**WHAT YOU WILL DO:** Your task is to copy every entry exactly.

#### RECORD EXTRACTS

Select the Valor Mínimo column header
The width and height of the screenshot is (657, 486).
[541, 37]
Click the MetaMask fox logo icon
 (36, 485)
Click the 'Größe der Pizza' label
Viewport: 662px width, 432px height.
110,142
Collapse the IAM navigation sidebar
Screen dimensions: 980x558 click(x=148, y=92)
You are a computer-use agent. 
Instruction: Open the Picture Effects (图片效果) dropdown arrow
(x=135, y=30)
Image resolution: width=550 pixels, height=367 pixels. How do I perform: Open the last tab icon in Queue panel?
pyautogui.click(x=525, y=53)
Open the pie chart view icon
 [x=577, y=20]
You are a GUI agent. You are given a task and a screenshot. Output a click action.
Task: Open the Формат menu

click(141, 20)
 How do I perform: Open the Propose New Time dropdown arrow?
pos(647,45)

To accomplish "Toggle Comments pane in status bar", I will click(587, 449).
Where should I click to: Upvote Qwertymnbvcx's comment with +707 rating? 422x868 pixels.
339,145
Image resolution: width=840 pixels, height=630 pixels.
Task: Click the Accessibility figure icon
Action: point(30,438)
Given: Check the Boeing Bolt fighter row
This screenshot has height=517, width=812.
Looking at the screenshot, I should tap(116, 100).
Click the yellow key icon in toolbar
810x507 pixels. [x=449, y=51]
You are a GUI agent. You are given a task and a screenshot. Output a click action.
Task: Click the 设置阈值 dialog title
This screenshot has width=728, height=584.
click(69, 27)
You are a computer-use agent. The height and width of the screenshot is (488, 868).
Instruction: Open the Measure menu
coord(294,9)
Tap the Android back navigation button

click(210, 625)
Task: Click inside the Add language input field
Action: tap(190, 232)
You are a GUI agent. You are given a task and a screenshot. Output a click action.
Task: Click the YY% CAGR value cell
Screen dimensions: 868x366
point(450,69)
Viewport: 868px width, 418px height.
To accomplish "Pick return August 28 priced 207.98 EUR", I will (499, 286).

########

**TASK ANSWER:**
Select the Valor Mínimo column header
The width and height of the screenshot is (657, 486).
[541, 37]
Click the MetaMask fox logo icon
 (36, 485)
Click the 'Größe der Pizza' label
Viewport: 662px width, 432px height.
110,142
Collapse the IAM navigation sidebar
Screen dimensions: 980x558 click(x=148, y=92)
You are a computer-use agent. 
Instruction: Open the Picture Effects (图片效果) dropdown arrow
(x=135, y=30)
Image resolution: width=550 pixels, height=367 pixels. How do I perform: Open the last tab icon in Queue panel?
pyautogui.click(x=525, y=53)
Open the pie chart view icon
 [x=577, y=20]
You are a GUI agent. You are given a task and a screenshot. Output a click action.
Task: Open the Формат menu

click(141, 20)
 How do I perform: Open the Propose New Time dropdown arrow?
pos(647,45)

To accomplish "Toggle Comments pane in status bar", I will click(587, 449).
Where should I click to: Upvote Qwertymnbvcx's comment with +707 rating? 422x868 pixels.
339,145
Image resolution: width=840 pixels, height=630 pixels.
Task: Click the Accessibility figure icon
Action: point(30,438)
Given: Check the Boeing Bolt fighter row
This screenshot has height=517, width=812.
Looking at the screenshot, I should tap(116, 100).
Click the yellow key icon in toolbar
810x507 pixels. [x=449, y=51]
You are a GUI agent. You are given a task and a screenshot. Output a click action.
Task: Click the 设置阈值 dialog title
This screenshot has width=728, height=584.
click(69, 27)
You are a computer-use agent. The height and width of the screenshot is (488, 868).
Instruction: Open the Measure menu
coord(294,9)
Tap the Android back navigation button

click(210, 625)
Task: Click inside the Add language input field
Action: tap(190, 232)
You are a GUI agent. You are given a task and a screenshot. Output a click action.
Task: Click the YY% CAGR value cell
Screen dimensions: 868x366
point(450,69)
Viewport: 868px width, 418px height.
To accomplish "Pick return August 28 priced 207.98 EUR", I will (499, 286).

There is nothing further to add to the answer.